Stored data:
━━━━

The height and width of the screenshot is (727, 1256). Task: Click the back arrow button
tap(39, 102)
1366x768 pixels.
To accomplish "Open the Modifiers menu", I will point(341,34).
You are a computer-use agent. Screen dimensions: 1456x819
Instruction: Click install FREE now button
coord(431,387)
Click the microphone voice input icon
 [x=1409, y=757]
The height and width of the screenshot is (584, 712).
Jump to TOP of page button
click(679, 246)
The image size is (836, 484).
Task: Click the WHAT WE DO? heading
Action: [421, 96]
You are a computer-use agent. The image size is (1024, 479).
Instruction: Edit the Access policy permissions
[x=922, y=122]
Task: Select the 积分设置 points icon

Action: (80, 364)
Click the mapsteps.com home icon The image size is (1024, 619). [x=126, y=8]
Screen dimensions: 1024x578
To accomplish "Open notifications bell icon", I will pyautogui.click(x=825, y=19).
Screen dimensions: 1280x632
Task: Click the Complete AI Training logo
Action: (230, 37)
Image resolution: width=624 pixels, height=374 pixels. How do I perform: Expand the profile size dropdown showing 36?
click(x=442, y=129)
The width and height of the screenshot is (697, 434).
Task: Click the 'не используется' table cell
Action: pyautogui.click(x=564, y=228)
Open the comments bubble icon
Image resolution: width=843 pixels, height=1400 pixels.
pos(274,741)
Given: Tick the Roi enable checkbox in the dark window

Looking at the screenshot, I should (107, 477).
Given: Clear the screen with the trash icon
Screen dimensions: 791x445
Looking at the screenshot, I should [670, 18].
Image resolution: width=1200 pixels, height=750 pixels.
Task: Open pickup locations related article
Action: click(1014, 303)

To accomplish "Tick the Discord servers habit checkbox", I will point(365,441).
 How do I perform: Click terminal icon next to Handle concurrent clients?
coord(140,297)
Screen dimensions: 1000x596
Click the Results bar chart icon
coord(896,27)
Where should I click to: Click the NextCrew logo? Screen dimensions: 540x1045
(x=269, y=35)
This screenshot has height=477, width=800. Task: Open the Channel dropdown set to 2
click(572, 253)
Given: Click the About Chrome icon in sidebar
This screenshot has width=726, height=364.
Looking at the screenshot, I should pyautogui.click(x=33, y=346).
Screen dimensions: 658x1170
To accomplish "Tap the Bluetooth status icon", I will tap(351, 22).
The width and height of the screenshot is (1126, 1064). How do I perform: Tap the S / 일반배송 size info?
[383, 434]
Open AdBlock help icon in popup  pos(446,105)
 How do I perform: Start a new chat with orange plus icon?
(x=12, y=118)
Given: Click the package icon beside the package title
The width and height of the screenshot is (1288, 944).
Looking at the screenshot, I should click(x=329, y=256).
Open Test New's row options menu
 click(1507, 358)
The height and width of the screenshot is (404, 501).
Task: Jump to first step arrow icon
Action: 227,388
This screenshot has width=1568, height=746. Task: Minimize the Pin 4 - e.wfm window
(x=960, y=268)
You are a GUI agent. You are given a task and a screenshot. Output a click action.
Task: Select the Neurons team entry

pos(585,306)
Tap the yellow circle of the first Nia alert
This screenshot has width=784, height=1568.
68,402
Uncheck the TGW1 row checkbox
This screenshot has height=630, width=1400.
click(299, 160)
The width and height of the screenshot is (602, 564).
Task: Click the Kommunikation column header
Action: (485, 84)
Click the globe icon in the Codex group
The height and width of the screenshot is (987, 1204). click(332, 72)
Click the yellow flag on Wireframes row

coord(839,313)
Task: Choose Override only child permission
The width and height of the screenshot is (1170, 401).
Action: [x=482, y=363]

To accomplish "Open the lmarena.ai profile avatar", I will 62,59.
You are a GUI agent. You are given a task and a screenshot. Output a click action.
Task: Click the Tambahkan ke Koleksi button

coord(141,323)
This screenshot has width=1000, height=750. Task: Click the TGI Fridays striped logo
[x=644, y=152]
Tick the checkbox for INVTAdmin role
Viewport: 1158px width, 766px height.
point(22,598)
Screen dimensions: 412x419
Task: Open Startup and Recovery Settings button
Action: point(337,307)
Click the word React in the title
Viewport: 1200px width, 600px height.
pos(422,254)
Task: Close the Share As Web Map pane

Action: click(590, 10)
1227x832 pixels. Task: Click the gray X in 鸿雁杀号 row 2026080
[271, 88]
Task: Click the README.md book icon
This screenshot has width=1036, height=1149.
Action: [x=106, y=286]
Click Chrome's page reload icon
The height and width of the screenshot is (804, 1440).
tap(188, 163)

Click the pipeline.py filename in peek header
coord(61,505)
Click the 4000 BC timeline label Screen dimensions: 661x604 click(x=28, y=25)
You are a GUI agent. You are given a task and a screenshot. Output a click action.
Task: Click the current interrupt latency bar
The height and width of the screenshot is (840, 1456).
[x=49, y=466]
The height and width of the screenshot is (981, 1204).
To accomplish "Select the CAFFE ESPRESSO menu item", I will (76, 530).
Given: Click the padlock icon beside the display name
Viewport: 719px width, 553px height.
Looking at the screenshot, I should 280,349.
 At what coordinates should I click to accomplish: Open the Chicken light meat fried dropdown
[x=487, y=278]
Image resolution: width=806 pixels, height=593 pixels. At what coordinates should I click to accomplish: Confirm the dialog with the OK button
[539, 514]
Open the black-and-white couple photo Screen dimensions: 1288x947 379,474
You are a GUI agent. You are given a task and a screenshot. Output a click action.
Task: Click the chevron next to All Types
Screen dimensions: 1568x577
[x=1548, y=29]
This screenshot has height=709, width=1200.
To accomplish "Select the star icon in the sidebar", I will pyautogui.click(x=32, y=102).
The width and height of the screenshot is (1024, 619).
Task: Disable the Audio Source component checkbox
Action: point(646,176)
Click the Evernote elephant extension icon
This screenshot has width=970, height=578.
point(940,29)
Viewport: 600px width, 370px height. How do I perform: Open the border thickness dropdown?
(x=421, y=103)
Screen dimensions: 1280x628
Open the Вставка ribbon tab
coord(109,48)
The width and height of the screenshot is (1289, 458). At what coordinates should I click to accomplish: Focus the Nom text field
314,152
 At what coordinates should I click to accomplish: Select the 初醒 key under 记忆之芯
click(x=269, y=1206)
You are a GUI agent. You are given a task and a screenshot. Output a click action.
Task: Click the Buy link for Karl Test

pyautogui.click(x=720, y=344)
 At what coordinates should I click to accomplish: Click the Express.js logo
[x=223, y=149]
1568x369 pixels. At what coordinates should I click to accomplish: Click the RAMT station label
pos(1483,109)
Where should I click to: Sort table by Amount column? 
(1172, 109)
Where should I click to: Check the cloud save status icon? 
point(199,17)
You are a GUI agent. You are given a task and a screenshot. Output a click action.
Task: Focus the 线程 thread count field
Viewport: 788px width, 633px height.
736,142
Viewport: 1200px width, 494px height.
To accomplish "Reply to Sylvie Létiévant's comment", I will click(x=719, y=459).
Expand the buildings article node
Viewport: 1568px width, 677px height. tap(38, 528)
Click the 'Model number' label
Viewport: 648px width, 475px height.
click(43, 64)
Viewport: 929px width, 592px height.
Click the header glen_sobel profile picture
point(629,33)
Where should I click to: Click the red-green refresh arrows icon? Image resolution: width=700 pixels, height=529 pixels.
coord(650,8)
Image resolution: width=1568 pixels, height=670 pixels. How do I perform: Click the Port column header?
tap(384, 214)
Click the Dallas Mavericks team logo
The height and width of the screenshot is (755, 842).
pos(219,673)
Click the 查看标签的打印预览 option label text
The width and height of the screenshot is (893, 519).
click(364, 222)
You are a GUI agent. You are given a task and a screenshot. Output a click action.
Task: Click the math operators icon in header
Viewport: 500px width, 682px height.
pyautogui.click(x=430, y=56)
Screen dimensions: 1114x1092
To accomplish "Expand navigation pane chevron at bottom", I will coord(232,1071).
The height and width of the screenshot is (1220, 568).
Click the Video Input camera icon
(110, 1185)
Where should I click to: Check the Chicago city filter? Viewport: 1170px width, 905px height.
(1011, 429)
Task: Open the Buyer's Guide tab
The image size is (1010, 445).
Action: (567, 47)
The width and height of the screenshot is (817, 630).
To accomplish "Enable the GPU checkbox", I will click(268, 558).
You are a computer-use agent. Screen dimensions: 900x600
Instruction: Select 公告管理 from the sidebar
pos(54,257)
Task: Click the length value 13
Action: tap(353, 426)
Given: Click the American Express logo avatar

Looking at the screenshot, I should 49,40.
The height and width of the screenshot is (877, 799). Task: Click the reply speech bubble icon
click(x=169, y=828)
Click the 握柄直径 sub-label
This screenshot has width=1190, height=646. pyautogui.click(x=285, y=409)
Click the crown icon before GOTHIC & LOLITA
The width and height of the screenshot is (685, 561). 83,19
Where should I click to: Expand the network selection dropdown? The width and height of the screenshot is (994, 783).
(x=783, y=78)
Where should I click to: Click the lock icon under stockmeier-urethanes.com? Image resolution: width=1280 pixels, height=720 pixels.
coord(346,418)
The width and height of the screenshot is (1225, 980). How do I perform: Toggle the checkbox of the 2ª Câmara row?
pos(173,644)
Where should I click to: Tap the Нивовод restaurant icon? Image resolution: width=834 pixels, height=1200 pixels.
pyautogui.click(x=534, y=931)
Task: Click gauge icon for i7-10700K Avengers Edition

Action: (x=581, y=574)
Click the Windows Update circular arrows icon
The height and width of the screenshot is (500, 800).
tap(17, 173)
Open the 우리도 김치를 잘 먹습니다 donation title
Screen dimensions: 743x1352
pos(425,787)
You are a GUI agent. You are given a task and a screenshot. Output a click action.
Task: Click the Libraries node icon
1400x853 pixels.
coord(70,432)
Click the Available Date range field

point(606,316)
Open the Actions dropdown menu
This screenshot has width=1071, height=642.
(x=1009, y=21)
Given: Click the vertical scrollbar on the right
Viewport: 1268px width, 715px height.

━━━━

### Problem
Search each line of the data above for "computer", and copy the lines where it occurs.

### Response to this task
You are a computer-use agent. Screen dimensions: 1456x819
You are a computer-use agent. The image size is (1024, 479).
You are a computer-use agent. Screen dimensions: 900x600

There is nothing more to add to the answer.